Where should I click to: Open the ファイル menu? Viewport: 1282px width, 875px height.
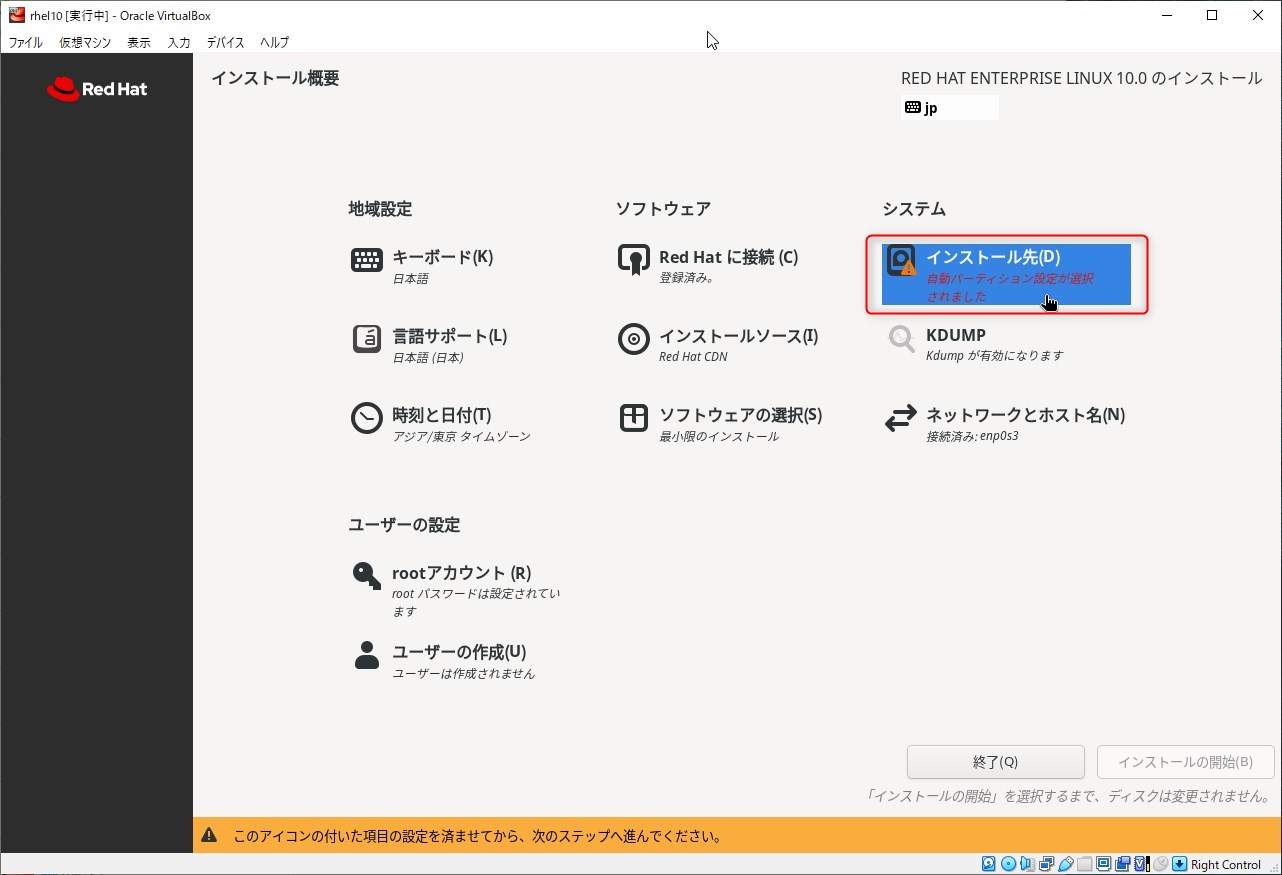(26, 43)
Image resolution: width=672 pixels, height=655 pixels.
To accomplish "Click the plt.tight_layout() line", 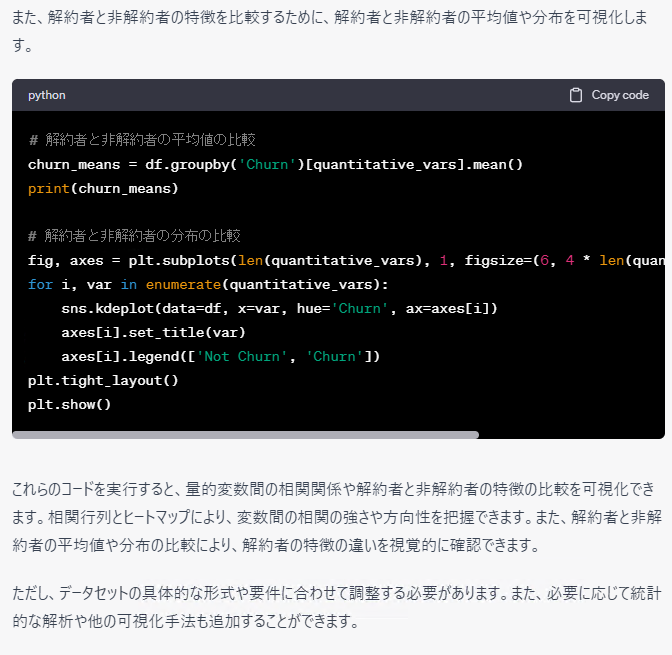I will [103, 380].
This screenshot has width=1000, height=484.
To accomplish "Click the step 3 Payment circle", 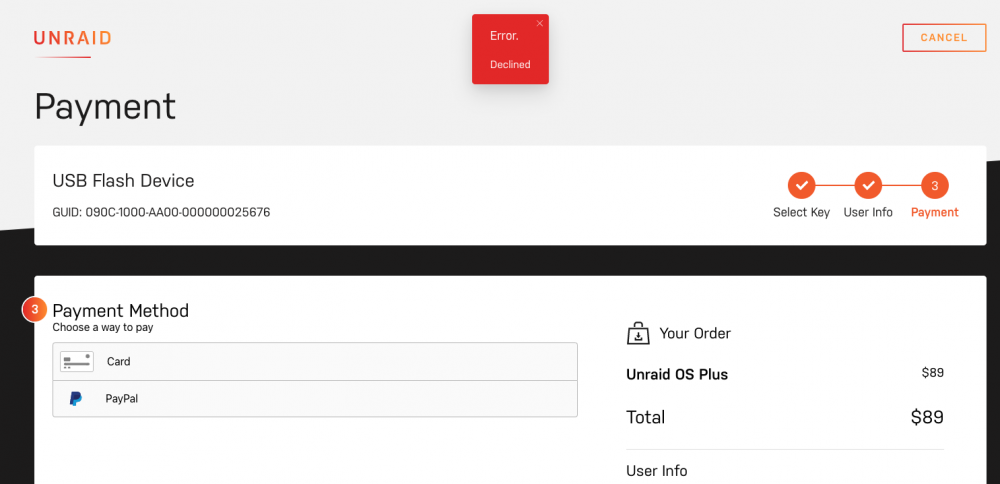I will pos(935,186).
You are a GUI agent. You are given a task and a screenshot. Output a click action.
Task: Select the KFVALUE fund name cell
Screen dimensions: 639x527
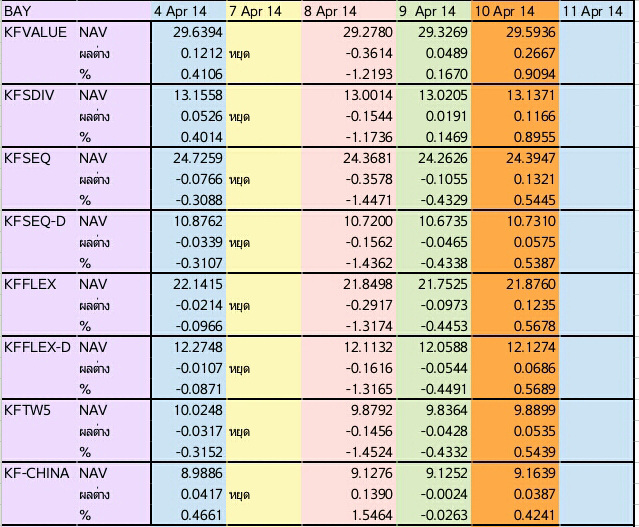pos(35,32)
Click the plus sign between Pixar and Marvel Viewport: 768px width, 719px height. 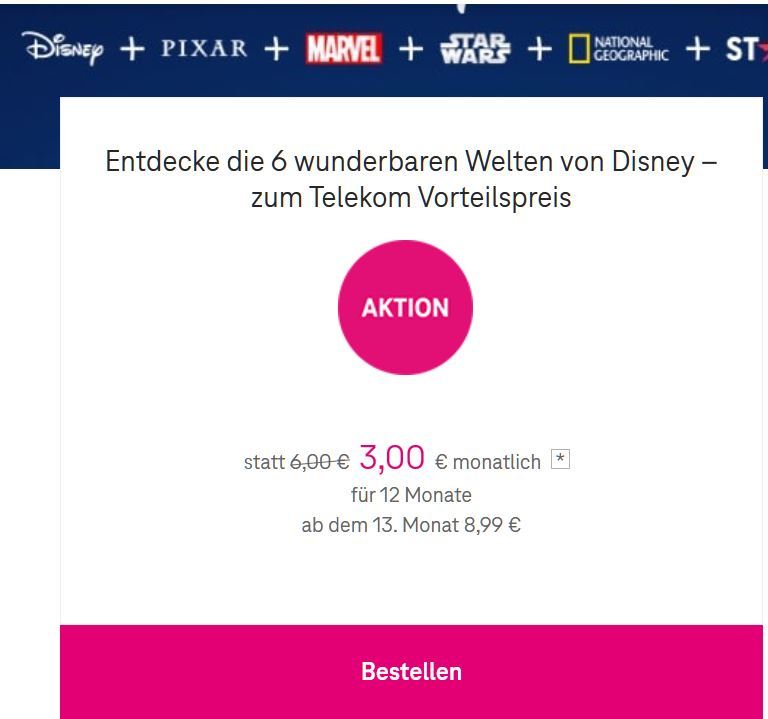(x=276, y=49)
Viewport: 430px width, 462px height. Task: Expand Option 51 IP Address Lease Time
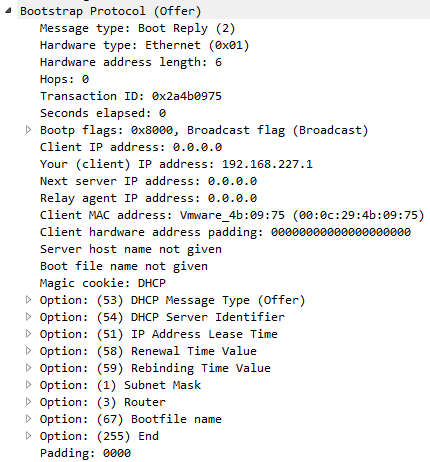pyautogui.click(x=29, y=334)

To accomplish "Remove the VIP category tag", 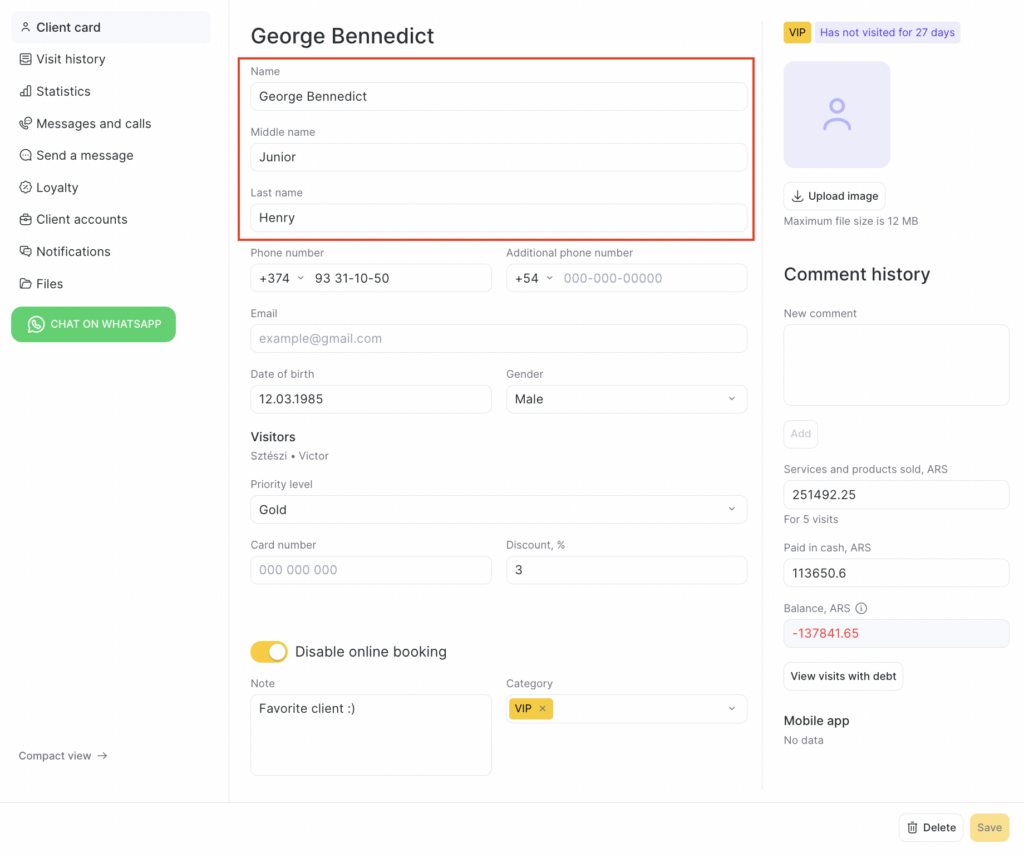I will click(543, 709).
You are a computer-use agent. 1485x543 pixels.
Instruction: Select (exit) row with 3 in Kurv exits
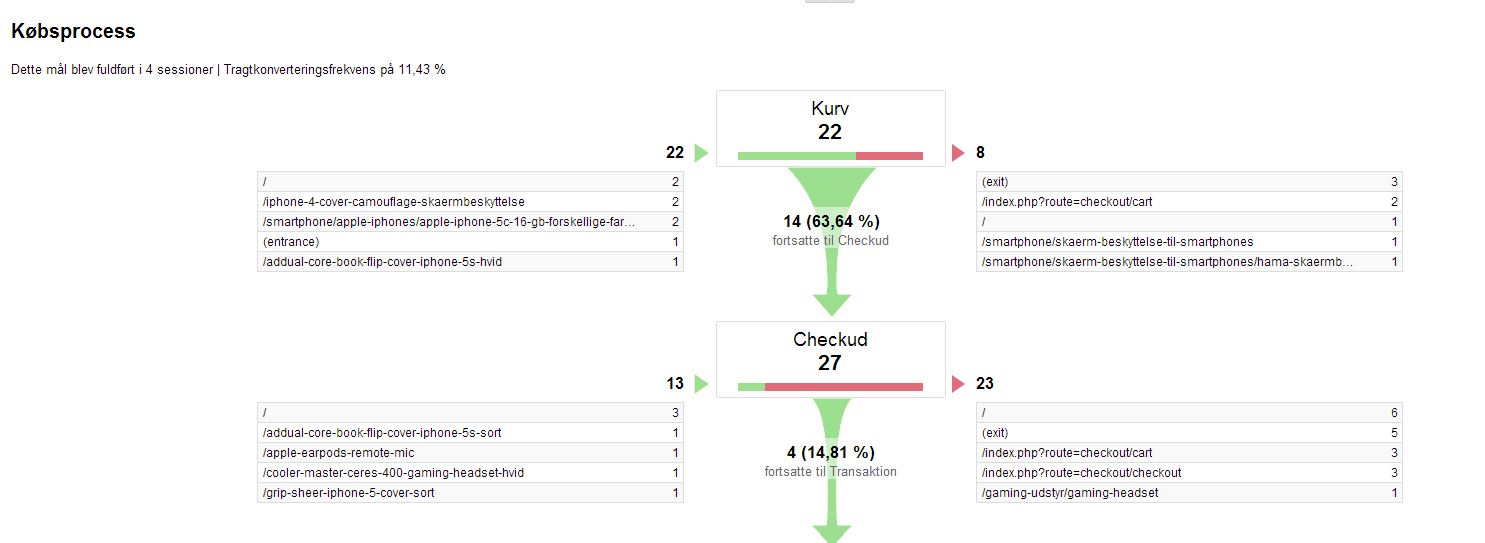pyautogui.click(x=1190, y=182)
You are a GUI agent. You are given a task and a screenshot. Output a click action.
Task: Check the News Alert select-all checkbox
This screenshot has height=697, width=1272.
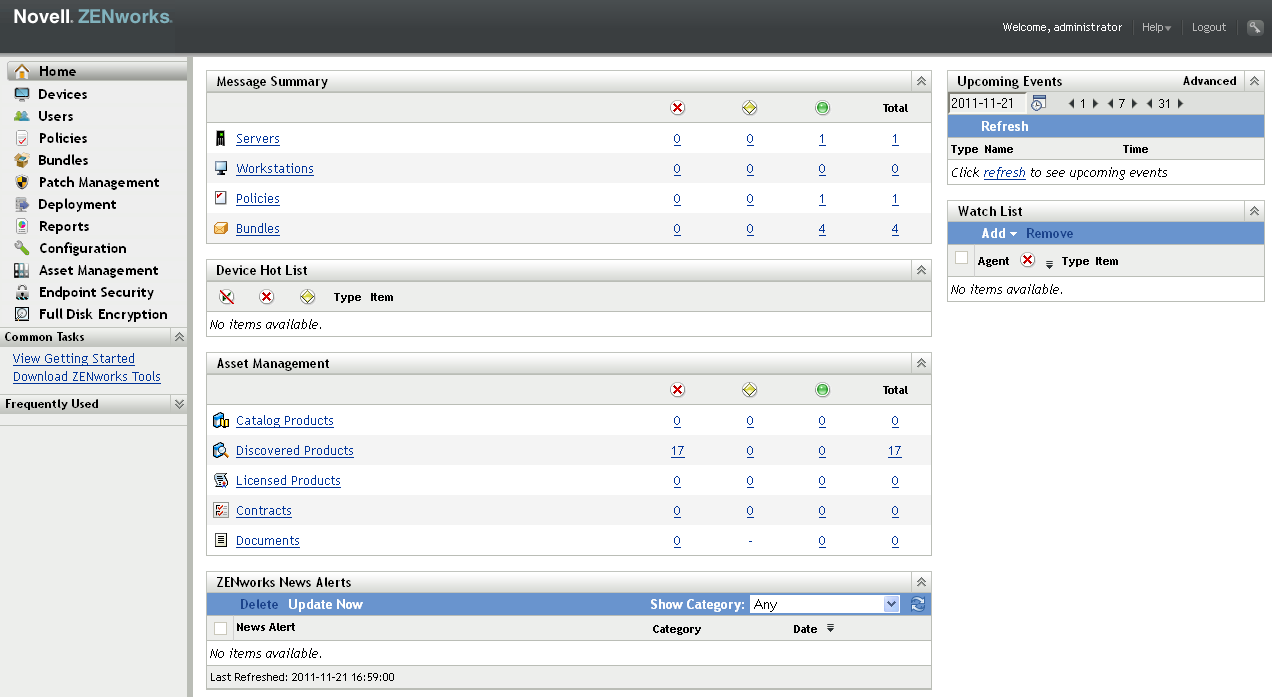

● ● ● ●

### Problem requirements
From the data above, copy each line that has the string "This".

### Answer section
This screenshot has width=1000, height=484.
This screenshot has height=697, width=1272.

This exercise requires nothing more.